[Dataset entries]
......
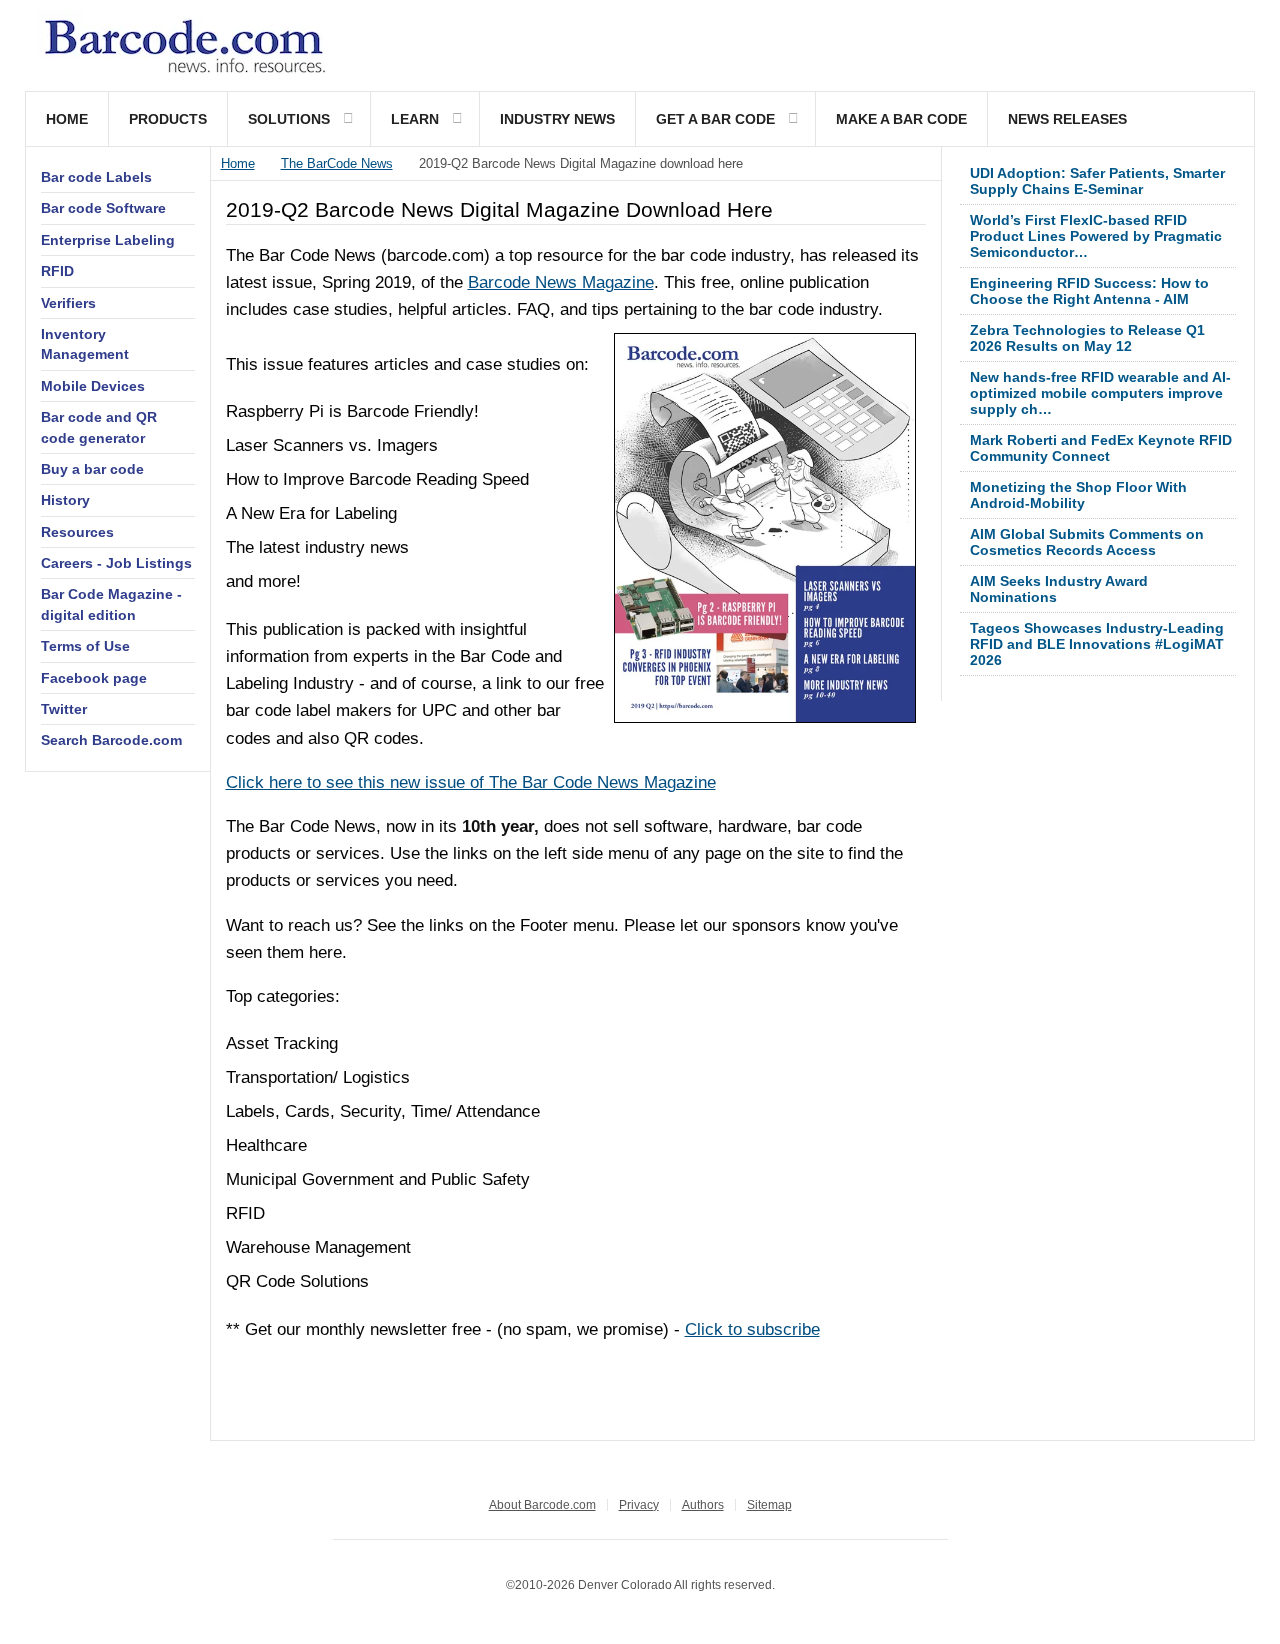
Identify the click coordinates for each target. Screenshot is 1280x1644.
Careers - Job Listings (116, 563)
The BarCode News (337, 163)
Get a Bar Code (715, 119)
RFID (57, 271)
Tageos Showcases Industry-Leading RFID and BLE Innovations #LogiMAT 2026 (1097, 644)
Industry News (557, 119)
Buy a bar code (92, 469)
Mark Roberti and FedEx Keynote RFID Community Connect (1101, 448)
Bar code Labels (96, 177)
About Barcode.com (542, 1505)
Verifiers (68, 303)
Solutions (289, 119)
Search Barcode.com (111, 740)
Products (168, 119)
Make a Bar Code (901, 119)
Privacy (639, 1505)
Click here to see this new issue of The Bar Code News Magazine (471, 782)
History (65, 500)
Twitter (64, 709)
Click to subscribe (752, 1329)
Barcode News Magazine (561, 282)
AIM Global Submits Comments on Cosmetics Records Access (1087, 542)
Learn (415, 119)
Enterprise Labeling (108, 240)
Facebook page (94, 678)
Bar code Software (103, 208)
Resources (77, 532)
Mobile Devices (93, 386)
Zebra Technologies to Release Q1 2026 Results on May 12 (1087, 338)
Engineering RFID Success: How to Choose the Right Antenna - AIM (1089, 291)
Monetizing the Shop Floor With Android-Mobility (1078, 495)
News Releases (1067, 119)
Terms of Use (85, 646)
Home (67, 119)
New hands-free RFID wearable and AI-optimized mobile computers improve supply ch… (1100, 393)
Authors (703, 1505)
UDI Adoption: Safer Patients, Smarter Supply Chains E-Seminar (1097, 181)
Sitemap (769, 1505)
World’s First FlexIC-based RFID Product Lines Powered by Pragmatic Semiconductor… (1096, 236)
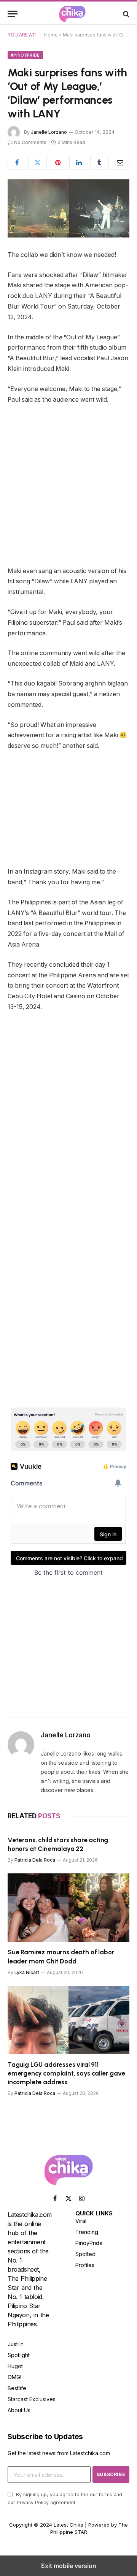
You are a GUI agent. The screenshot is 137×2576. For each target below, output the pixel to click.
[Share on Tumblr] (99, 162)
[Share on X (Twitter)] (37, 162)
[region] (71, 1335)
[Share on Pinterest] (58, 162)
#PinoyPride (25, 55)
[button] (13, 13)
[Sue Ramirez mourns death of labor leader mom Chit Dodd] (68, 1907)
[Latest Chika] (72, 14)
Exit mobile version (68, 2566)
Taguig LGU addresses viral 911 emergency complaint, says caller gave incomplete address (66, 2073)
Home (51, 35)
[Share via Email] (120, 162)
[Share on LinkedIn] (78, 162)
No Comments (30, 142)
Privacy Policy (33, 2502)
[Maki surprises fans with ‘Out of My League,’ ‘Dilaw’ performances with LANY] (68, 208)
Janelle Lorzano (49, 132)
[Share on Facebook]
......
- **TASK BRIEF**
Return all the records exactly. Skip the pictures.

- **SOLUTION TO THE EXERCISE**
Identify the click coordinates for each target. Screenshot is 1280x1644.
Careers - Job Listings (116, 563)
The BarCode News (337, 163)
Get a Bar Code (715, 119)
RFID (57, 271)
Tageos Showcases Industry-Leading RFID and BLE Innovations #LogiMAT 2026 (1097, 644)
Industry News (557, 119)
Buy a bar code (92, 469)
Mark Roberti and FedEx Keynote RFID Community Connect (1101, 448)
Bar code Labels (96, 177)
About Barcode.com (542, 1505)
Verifiers (68, 303)
Solutions (289, 119)
Search Barcode.com (111, 740)
Products (168, 119)
Make a Bar Code (901, 119)
Privacy (639, 1505)
Click here to see this new issue of The Bar Code News Magazine (471, 782)
History (65, 500)
Twitter (64, 709)
Click to subscribe (752, 1329)
Barcode News Magazine (561, 282)
AIM Global Submits Comments on Cosmetics Records Access (1087, 542)
Learn (415, 119)
Enterprise Labeling (108, 240)
Facebook page (94, 678)
Bar code Software (103, 208)
Resources (77, 532)
Mobile Devices (93, 386)
Zebra Technologies to Release Q1 2026 Results on May 12 (1087, 338)
Engineering RFID Success: How to Choose the Right Antenna - AIM (1089, 291)
Monetizing the Shop Floor With Android-Mobility (1078, 495)
News Releases (1067, 119)
Terms of Use (85, 646)
Home (67, 119)
New hands-free RFID wearable and AI-optimized mobile computers improve supply ch… (1100, 393)
Authors (703, 1505)
UDI Adoption: Safer Patients, Smarter Supply Chains E-Seminar (1097, 181)
Sitemap (769, 1505)
World’s First FlexIC-based RFID Product Lines Powered by Pragmatic Semiconductor… (1096, 236)
You are a GUI agent. The screenshot is 137×2576. For each target below, output the pixel to click.
[Share on Tumblr] (99, 162)
[Share on X (Twitter)] (37, 162)
[region] (71, 1335)
[Share on Pinterest] (58, 162)
#PinoyPride (25, 55)
[button] (13, 13)
[Sue Ramirez mourns death of labor leader mom Chit Dodd] (68, 1907)
[Latest Chika] (72, 14)
Exit mobile version (68, 2566)
Taguig LGU addresses viral 911 emergency complaint, says caller gave incomplete address (66, 2073)
Home (51, 35)
[Share via Email] (120, 162)
[Share on LinkedIn] (78, 162)
No Comments (30, 142)
Privacy Policy (33, 2502)
[Maki surprises fans with ‘Out of My League,’ ‘Dilaw’ performances with LANY] (68, 208)
Janelle Lorzano (49, 132)
[Share on Facebook]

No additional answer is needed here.